__What is needed__:
Write out the entries below again, replacing every "How do I perform" with "How can I do" and leaving everything else unchanged.

__Pointing records for text and elements__:
▬▬▬

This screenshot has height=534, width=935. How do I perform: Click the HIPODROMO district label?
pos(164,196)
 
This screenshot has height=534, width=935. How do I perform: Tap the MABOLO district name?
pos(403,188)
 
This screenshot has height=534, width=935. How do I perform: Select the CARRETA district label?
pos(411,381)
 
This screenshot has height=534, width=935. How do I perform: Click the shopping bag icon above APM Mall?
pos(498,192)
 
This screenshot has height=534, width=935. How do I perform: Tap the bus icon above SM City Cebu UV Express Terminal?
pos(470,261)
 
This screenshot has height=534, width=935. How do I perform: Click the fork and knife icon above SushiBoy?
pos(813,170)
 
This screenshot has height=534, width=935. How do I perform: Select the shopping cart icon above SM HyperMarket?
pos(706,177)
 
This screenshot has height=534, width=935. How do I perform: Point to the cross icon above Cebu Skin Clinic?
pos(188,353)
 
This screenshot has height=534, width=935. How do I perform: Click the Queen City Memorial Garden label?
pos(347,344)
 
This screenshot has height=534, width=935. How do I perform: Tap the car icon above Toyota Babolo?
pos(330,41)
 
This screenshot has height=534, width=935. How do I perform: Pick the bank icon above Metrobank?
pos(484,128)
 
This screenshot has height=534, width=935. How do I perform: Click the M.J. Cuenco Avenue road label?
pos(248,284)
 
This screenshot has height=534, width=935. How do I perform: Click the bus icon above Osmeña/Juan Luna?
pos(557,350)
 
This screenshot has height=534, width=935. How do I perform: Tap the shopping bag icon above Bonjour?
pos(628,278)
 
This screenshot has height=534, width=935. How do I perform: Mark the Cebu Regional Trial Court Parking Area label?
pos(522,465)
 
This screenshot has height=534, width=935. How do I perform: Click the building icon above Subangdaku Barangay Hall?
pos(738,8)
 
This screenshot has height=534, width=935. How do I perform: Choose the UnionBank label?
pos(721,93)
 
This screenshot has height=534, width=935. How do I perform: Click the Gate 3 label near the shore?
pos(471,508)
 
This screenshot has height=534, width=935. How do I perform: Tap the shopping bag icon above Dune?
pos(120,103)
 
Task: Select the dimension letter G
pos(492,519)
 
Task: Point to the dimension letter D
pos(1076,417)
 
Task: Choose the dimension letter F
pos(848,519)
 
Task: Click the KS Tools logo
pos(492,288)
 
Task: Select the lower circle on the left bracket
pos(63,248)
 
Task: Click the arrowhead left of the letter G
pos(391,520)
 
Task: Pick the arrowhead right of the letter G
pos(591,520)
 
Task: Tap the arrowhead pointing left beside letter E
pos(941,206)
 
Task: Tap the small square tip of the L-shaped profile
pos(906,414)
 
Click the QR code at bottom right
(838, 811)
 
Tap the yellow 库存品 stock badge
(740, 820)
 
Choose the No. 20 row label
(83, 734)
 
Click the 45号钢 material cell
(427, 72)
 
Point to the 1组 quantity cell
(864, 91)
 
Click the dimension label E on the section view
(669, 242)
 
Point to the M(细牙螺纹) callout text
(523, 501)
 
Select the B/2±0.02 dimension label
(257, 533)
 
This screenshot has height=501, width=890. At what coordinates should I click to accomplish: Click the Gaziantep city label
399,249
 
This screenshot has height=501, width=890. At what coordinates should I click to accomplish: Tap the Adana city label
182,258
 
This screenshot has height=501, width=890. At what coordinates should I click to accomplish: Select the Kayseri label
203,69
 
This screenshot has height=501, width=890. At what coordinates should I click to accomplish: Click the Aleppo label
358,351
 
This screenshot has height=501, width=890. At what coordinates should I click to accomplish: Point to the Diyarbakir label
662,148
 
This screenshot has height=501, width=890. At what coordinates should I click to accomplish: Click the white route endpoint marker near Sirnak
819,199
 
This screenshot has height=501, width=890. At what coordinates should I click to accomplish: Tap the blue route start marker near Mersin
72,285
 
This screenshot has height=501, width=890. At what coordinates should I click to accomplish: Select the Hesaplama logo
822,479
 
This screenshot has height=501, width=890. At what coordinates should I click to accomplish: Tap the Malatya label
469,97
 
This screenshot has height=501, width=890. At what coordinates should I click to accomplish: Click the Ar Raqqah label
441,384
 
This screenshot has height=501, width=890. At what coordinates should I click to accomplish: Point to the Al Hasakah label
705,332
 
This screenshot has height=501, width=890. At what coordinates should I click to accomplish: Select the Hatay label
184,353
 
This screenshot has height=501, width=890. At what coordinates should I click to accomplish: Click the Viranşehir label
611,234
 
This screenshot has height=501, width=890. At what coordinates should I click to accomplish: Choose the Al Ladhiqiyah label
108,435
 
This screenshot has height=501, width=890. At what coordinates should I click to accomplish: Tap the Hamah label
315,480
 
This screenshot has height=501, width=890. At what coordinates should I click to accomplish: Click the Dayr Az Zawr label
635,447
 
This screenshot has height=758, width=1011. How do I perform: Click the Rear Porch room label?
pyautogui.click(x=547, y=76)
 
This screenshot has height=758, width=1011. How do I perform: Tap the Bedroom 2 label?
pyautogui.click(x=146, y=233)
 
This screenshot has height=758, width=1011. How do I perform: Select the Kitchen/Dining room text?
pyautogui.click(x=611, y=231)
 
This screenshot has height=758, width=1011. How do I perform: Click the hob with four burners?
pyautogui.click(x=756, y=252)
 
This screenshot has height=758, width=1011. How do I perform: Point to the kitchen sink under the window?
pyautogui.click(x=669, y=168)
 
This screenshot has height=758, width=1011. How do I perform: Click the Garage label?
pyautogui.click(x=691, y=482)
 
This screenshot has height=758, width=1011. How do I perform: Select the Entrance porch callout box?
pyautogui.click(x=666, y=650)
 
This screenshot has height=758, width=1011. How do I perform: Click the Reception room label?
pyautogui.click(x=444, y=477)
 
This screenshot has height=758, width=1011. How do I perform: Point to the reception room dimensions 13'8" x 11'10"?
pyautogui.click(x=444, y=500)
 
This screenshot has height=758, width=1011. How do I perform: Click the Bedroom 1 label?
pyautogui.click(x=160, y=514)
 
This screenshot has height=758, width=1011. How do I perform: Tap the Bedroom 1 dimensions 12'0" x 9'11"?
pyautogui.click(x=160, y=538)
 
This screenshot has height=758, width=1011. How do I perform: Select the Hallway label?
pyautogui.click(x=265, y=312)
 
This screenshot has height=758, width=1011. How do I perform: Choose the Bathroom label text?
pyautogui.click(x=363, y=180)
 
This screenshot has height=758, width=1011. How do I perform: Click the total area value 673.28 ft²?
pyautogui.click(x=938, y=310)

▬▬▬

__Response to the exercise__:
This screenshot has height=534, width=935. How can I do: Click the HIPODROMO district label?
pos(164,196)
 
This screenshot has height=534, width=935. How can I do: Tap the MABOLO district name?
pos(403,188)
 
This screenshot has height=534, width=935. How can I do: Select the CARRETA district label?
pos(411,381)
 
This screenshot has height=534, width=935. How can I do: Click the shopping bag icon above APM Mall?
pos(498,192)
 
This screenshot has height=534, width=935. How can I do: Tap the bus icon above SM City Cebu UV Express Terminal?
pos(470,261)
 
This screenshot has height=534, width=935. How can I do: Click the fork and knife icon above SushiBoy?
pos(813,170)
 
This screenshot has height=534, width=935. How can I do: Select the shopping cart icon above SM HyperMarket?
pos(706,177)
 
This screenshot has height=534, width=935. How can I do: Point to the cross icon above Cebu Skin Clinic?
pos(188,353)
 
This screenshot has height=534, width=935. How can I do: Click the Queen City Memorial Garden label?
pos(347,344)
 
This screenshot has height=534, width=935. How can I do: Tap the car icon above Toyota Babolo?
pos(330,41)
 
This screenshot has height=534, width=935. How can I do: Pick the bank icon above Metrobank?
pos(484,128)
 
This screenshot has height=534, width=935. How can I do: Click the M.J. Cuenco Avenue road label?
pos(248,284)
 
This screenshot has height=534, width=935. How can I do: Click the bus icon above Osmeña/Juan Luna?
pos(557,350)
 
This screenshot has height=534, width=935. How can I do: Tap the shopping bag icon above Bonjour?
pos(628,278)
 
This screenshot has height=534, width=935. How can I do: Mark the Cebu Regional Trial Court Parking Area label?
pos(522,465)
 
This screenshot has height=534, width=935. How can I do: Click the building icon above Subangdaku Barangay Hall?
pos(738,8)
 
This screenshot has height=534, width=935. How can I do: Choose the UnionBank label?
pos(721,93)
 
This screenshot has height=534, width=935. How can I do: Click the Gate 3 label near the shore?
pos(471,508)
 
This screenshot has height=534, width=935. How can I do: Tap the shopping bag icon above Dune?
pos(120,103)
 
Task: Select the dimension letter G
pos(492,519)
 
Task: Point to the dimension letter D
pos(1076,417)
 
Task: Choose the dimension letter F
pos(848,519)
 
Task: Click the KS Tools logo
pos(492,288)
 
Task: Select the lower circle on the left bracket
pos(63,248)
 
Task: Click the arrowhead left of the letter G
pos(391,520)
 
Task: Pick the arrowhead right of the letter G
pos(591,520)
 
Task: Tap the arrowhead pointing left beside letter E
pos(941,206)
 
Task: Tap the small square tip of the L-shaped profile
pos(906,414)
 
Click the QR code at bottom right
(838, 811)
 
Tap the yellow 库存品 stock badge
(740, 820)
 
Choose the No. 20 row label
(83, 734)
 
Click the 45号钢 material cell
(427, 72)
 
Point to the 1组 quantity cell
(864, 91)
 
Click the dimension label E on the section view
(669, 242)
 
Point to the M(细牙螺纹) callout text
(523, 501)
 
Select the B/2±0.02 dimension label
(257, 533)
 
This screenshot has height=501, width=890. At what coordinates should I click to accomplish: Click the Gaziantep city label
399,249
 
This screenshot has height=501, width=890. At what coordinates should I click to accomplish: Tap the Adana city label
182,258
 
This screenshot has height=501, width=890. At what coordinates should I click to accomplish: Select the Kayseri label
203,69
 
This screenshot has height=501, width=890. At what coordinates should I click to accomplish: Click the Aleppo label
358,351
 
This screenshot has height=501, width=890. At what coordinates should I click to accomplish: Point to the Diyarbakir label
662,148
 
This screenshot has height=501, width=890. At what coordinates should I click to accomplish: Click the white route endpoint marker near Sirnak
819,199
 
This screenshot has height=501, width=890. At what coordinates should I click to accomplish: Tap the blue route start marker near Mersin
72,285
 
This screenshot has height=501, width=890. At what coordinates should I click to accomplish: Select the Hesaplama logo
822,479
 
This screenshot has height=501, width=890. At what coordinates should I click to accomplish: Tap the Malatya label
469,97
 
This screenshot has height=501, width=890. At what coordinates should I click to accomplish: Click the Ar Raqqah label
441,384
 
This screenshot has height=501, width=890. At what coordinates should I click to accomplish: Point to the Al Hasakah label
705,332
 
This screenshot has height=501, width=890. At what coordinates should I click to accomplish: Select the Hatay label
184,353
 
This screenshot has height=501, width=890. At what coordinates should I click to accomplish: Click the Viranşehir label
611,234
 
This screenshot has height=501, width=890. At what coordinates should I click to accomplish: Choose the Al Ladhiqiyah label
108,435
 
This screenshot has height=501, width=890. At what coordinates should I click to accomplish: Tap the Hamah label
315,480
 
This screenshot has height=501, width=890. At what coordinates should I click to accomplish: Click the Dayr Az Zawr label
635,447
 
This screenshot has height=758, width=1011. How can I do: Click the Rear Porch room label?
pyautogui.click(x=547, y=76)
 
This screenshot has height=758, width=1011. How can I do: Tap the Bedroom 2 label?
pyautogui.click(x=146, y=233)
 
This screenshot has height=758, width=1011. How can I do: Select the Kitchen/Dining room text?
pyautogui.click(x=611, y=231)
 
This screenshot has height=758, width=1011. How can I do: Click the hob with four burners?
pyautogui.click(x=756, y=252)
 
This screenshot has height=758, width=1011. How can I do: Point to the kitchen sink under the window?
pyautogui.click(x=669, y=168)
 
This screenshot has height=758, width=1011. How can I do: Click the Garage label?
pyautogui.click(x=691, y=482)
 
This screenshot has height=758, width=1011. How can I do: Select the Entrance porch callout box?
pyautogui.click(x=666, y=650)
 
This screenshot has height=758, width=1011. How can I do: Click the Reception room label?
pyautogui.click(x=444, y=477)
 
This screenshot has height=758, width=1011. How can I do: Point to the reception room dimensions 13'8" x 11'10"?
pyautogui.click(x=444, y=500)
 
This screenshot has height=758, width=1011. How can I do: Click the Bedroom 1 label?
pyautogui.click(x=160, y=514)
 
This screenshot has height=758, width=1011. How can I do: Tap the Bedroom 1 dimensions 12'0" x 9'11"?
pyautogui.click(x=160, y=538)
 
This screenshot has height=758, width=1011. How can I do: Select the Hallway label?
pyautogui.click(x=265, y=312)
 
This screenshot has height=758, width=1011. How can I do: Choose the Bathroom label text?
pyautogui.click(x=363, y=180)
 
This screenshot has height=758, width=1011. How can I do: Click the total area value 673.28 ft²?
pyautogui.click(x=938, y=310)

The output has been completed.